Retourner sur le site

Robert Badinter, grand orateur par conviction

Dans Justice toujours (édition L’Aube), recueil d’entretiens de Robert Badinter avec Eric Fottorino et Laurent Greilsamer, on trouve ces paroles du grand avocat prononcées le 15 septembre 2021 : « Quand je suis sorti à l’aube de la prison, bouleversé par ce que j’avais vu, j’ai longé les hauts murs de l’établissement et je me disais : Ce n’est pas possible, jamais plus ! Tant que je pourrai, je combattrai la peine de mort. Une justice qui tue, ce n’est pas une justice. Ce n’était jusque-là qu’une opinion, c’est devenu une conviction. »

Cette prison, c’était la prison de la Santé. Le 28 novembre 1972, il venait d’assister à l’exécution de Roger Bontems qu’il avait défendu et qui pourtant n’avait pas de sang sur les mains. Ensuite, avant d’arracher en 1881 au parlement l’abolition de la peine de mort contre l’opinion de 62 % des Français, cinq fois de suite Robert Badinter sauva la tête de condamnés à mort devant la Cour de cassation.
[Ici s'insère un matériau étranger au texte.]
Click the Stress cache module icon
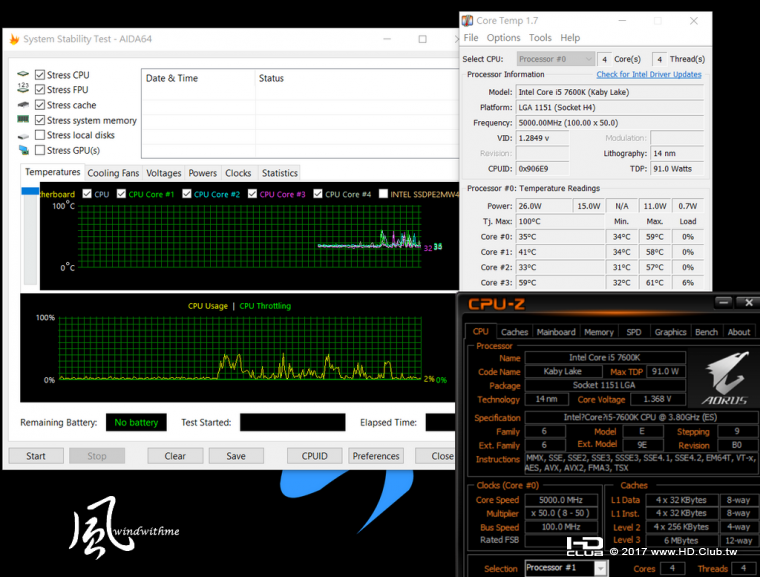760x577 pixels. pos(23,104)
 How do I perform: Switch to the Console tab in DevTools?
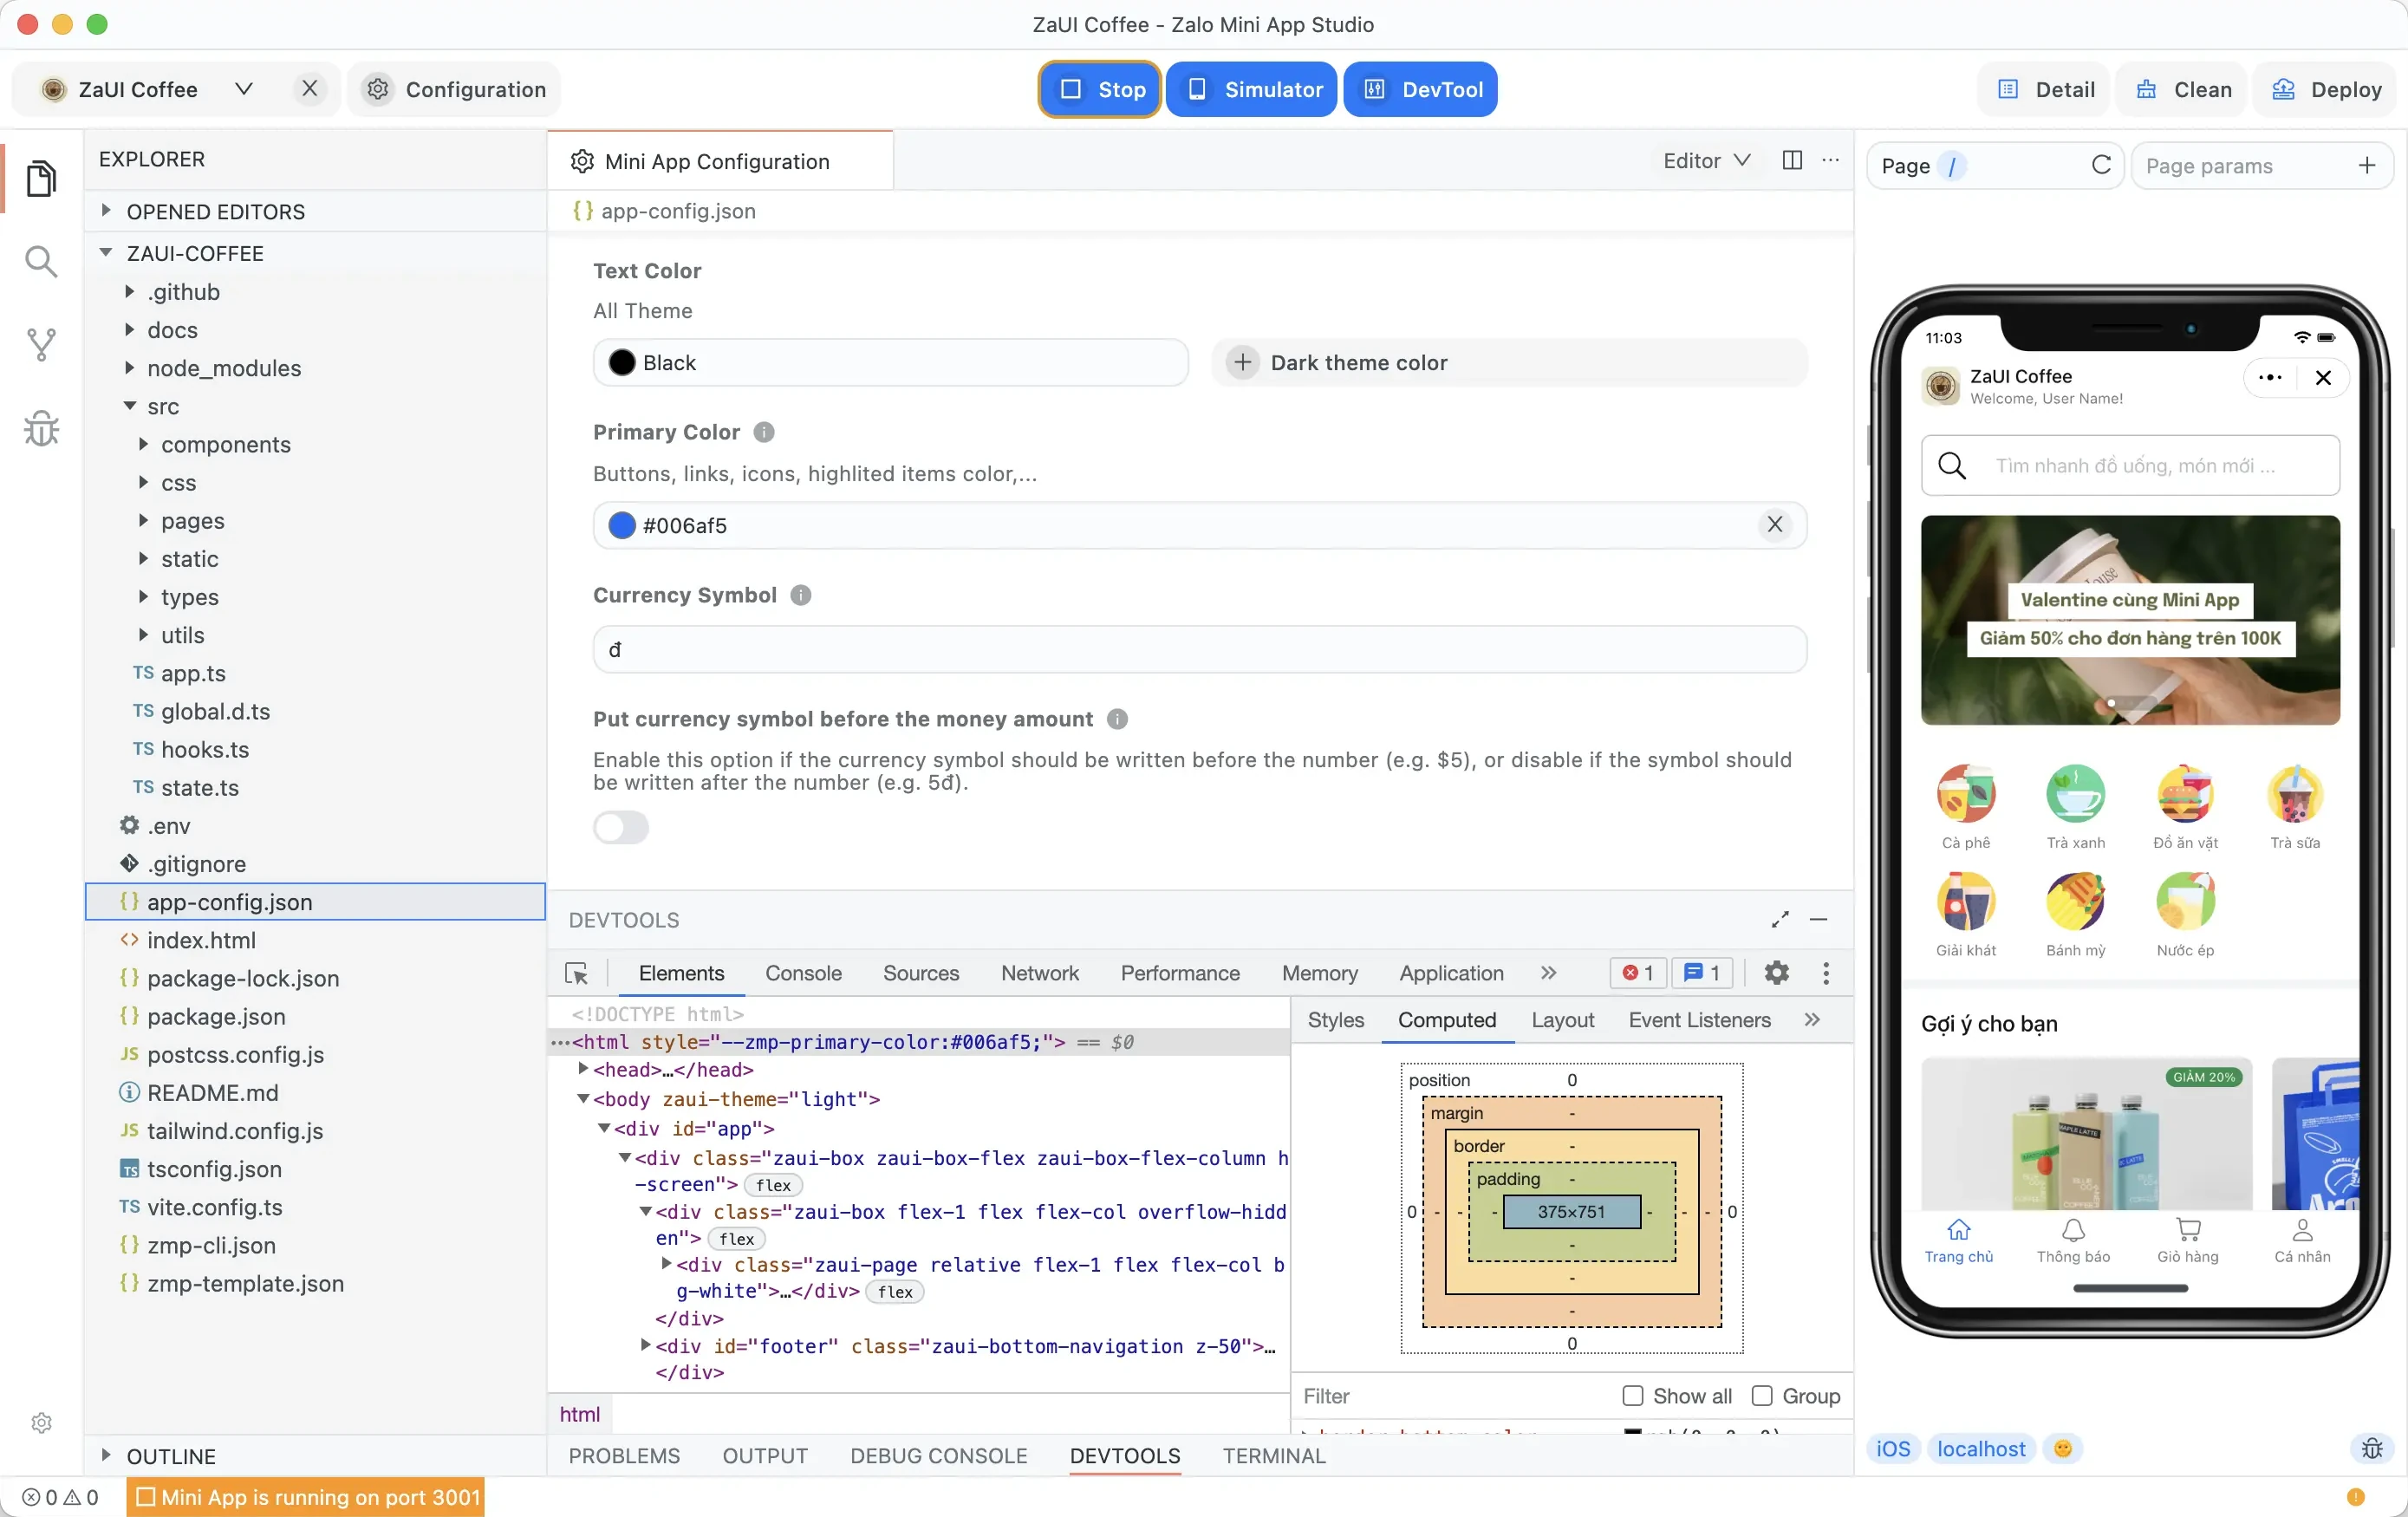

Réussir à parler en se laissant guider par ses convictions

Il fut un grand orateur d’abord parce qu’il fut un homme de conviction. Elle lui fit trouver les paroles pour convaincre d’abord les jurés de ces cinq procès, puis les parlementaires en 1981. L’Art Oratoire part d’un savoir-être avant d’être un savoir-faire.

Nous avons étudié l’art des grands orateurs. Nous avons aussi lu ce qu’ils ont dit de leur pratique. C’est pourquoi nous sommes certains aujourd’hui de transmettre à celles et ceux qui frappent à la porte de notre école leur savoir-faire au travers d’une technique éprouvée. Disparition des défauts d’expression, maîtrise de la pensée dans l’action, naissance d’un style, et attention soutenue bien méritée de tous leurs auditeurs, tels sont les résultats de notre enseignement. Nous en faisons de bons orateurs. Mais ils n’auront de chance de marcher dans les pas des plus grands que si leurs paroles sont animées d’une conviction. De simples opinions n’y suffiront pas. J’ai toujours eu la conviction que la pratique de l’Art Oratoire pouvait me sortir de mon bégaiement. Habité par cette conviction, je suis allé jusqu’à l’enseigner, puis à rencontrer des compagnons qui m’ont aidé à fonder notre école.

Le regard est décisif lors d’une prise de parole

Plus loin dans sa conversation avec Eric Fottorino, Robert Badinter explique : « Le procès Buffet-Bontems m’a fait mesurer la part d’irrationnel dans une audience. L’équation logique – Bontems n’a pas tué, donc il ne peut être tué – ne suffisait pas, puisqu’on l’avait exécuté ». Et il poursuit : « Peu importe le style, les procédés rhétoriques. Je l’ai senti tellement profondément… L’essentiel, c’est de saisir le regard des jurés, c’est de ne jamais perdre le contact, de parler sans notes. Vous pouvez avoir une feuille devant vous avec trois ou quatre thèmes. Pas plus ! ».

S’inspirer du public

À la conviction, source de tout discours, Robert Badinter ajoutait ici son but : l’autre qu’il faut convaincre et son regard qu’il ne faut jamais perdre. Pendant le discours, Robert Badinter ne conservait que sa conviction et laissait le public lui inspirer le reste. C’est ce qu’il vivait comme la part d’irrationnel dans la conduite du discours. Elle venait de la confiance qu’il décidait de placer dans son public, bien plus que dans ces notes, en rencontrant ses regards. C’est ainsi qu’il entrait physiquement dans le savoir-faire, la technique, à partir du savoir-être, la conviction.

Le mois dernier, Robert Badinter est entré au Panthéon. Souvenons-nous toujours que derrière les mérites qui lui ont valu cet honneur, le premier et le moins souvent cité, pourtant à l’origine de tous les autres, fut l’excellence de son Art Oratoire.